Its teaching and research examines common purpose and points of difference between Jews, Christians and Muslims from a multidisciplinary perspective. In addition to the pursuit of knowledge, the Institute designs public education programmes aimed at improving public and voluntary sector services and linking difference with the broader sustainability of communities.

Founded by Dr Edward Kessler MBE, described by the Times Higher Education Supplement as “probably the most prolific figure in interfaith academia”, the Institute is named in honour of The Rt Hon Lord Woolf, CH, former Lord Chief Justice of England and Wales.

Dr Kessler set up the Institute in 1998 with Rev Prof Martin Forward; both had been involved in the study and practice of interfaith dialogue for many years, and had realised that few seminaries or universities were able to offer courses on the insights of the encounter between Judaism and Christianity.

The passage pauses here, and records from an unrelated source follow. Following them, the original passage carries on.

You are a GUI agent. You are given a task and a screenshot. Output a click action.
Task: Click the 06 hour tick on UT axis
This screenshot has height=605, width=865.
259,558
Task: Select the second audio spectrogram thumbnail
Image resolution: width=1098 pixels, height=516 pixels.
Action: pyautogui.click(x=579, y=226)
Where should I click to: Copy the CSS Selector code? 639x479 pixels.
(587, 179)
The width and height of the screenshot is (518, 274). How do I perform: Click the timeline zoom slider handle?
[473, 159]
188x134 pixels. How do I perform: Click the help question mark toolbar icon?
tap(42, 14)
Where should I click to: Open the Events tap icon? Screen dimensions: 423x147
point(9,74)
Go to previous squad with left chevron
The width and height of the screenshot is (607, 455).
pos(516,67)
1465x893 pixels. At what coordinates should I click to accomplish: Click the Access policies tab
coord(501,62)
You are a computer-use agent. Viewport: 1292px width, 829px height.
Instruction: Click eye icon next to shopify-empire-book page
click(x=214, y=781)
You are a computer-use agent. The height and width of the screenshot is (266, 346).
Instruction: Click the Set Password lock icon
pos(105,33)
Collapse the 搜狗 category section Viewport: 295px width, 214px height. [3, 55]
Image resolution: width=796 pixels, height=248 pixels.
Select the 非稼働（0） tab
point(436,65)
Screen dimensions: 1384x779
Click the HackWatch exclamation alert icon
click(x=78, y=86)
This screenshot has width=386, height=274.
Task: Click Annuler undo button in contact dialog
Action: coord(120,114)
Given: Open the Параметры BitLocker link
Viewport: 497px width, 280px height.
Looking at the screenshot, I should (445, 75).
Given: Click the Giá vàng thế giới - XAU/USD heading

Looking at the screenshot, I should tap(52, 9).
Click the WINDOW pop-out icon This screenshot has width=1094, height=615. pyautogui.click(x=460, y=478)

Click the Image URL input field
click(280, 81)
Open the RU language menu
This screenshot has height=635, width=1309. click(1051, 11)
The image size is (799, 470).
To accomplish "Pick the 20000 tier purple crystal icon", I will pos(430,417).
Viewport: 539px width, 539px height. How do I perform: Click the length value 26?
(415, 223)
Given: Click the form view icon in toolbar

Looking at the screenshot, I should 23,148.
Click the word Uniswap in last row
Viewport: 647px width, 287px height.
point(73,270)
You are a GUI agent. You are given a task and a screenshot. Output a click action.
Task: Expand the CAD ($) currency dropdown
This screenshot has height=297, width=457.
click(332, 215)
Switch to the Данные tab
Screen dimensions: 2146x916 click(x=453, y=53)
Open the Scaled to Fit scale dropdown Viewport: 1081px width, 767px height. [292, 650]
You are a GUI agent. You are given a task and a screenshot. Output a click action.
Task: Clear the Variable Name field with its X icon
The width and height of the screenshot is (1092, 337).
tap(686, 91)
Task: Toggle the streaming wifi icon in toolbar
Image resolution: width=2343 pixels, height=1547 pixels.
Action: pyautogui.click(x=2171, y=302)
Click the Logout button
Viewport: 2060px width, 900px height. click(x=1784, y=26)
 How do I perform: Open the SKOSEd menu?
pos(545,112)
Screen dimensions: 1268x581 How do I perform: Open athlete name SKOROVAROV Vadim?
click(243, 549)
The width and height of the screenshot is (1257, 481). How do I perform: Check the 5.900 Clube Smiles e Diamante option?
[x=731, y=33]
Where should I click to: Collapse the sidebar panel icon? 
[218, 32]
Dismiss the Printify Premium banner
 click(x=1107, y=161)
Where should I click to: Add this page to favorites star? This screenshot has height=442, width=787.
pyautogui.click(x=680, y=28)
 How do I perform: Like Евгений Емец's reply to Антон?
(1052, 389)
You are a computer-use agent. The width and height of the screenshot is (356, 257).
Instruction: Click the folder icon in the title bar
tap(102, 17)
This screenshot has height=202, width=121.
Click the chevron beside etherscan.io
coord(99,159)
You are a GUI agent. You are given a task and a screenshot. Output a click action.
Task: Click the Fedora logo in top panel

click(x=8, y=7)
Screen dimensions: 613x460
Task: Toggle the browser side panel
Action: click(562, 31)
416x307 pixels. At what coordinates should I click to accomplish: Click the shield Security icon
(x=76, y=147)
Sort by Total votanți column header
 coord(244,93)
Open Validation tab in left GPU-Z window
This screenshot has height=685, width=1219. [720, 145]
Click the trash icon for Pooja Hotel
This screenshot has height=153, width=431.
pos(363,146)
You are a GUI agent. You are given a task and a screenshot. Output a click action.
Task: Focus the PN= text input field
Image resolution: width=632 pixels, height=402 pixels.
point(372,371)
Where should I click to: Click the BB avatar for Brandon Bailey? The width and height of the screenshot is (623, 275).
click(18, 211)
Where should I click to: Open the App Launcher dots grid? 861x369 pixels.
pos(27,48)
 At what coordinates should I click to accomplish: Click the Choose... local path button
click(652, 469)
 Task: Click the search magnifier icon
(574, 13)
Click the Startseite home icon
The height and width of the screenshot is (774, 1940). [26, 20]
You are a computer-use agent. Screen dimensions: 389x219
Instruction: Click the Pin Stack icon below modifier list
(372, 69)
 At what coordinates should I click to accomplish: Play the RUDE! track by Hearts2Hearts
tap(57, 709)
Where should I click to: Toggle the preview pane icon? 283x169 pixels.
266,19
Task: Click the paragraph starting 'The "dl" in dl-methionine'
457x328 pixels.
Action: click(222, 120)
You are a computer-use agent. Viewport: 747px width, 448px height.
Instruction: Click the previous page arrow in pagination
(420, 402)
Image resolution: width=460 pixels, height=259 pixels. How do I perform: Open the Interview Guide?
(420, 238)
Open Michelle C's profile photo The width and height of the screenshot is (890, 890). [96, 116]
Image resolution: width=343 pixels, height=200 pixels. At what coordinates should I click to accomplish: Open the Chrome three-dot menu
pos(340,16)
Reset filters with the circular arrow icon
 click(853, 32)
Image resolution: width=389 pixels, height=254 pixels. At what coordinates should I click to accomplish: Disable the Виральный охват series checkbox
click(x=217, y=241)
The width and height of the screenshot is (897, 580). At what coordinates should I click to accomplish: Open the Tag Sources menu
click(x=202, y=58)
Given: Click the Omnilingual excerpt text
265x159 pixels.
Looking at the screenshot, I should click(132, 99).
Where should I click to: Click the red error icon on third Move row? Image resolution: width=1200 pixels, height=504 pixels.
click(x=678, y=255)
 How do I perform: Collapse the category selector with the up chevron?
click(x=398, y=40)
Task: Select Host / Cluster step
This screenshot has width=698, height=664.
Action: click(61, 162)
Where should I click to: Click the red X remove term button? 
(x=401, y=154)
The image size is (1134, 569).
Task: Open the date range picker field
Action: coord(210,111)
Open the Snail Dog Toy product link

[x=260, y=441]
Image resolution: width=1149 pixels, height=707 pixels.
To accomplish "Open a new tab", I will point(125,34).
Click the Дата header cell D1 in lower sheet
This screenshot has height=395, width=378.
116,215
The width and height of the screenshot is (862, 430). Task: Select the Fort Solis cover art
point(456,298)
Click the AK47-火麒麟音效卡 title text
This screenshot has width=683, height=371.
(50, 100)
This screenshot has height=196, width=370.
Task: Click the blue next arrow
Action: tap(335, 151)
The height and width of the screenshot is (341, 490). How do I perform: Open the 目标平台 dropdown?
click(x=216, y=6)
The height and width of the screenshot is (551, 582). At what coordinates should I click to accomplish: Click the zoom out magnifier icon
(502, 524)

Establishing the college in Cambridge enables the Institute to teach students from one of the world’s leading universities and have access to its rich learning environment; as Associate Member of the Cambridge Theological Federation, the Institute teaches future leaders from the main Christian denominations. It works closely with the University’s Prince Alwaleed Bin Talal Centre for Islamic Studies and the Faculty of Asian and Middle Eastern Studies.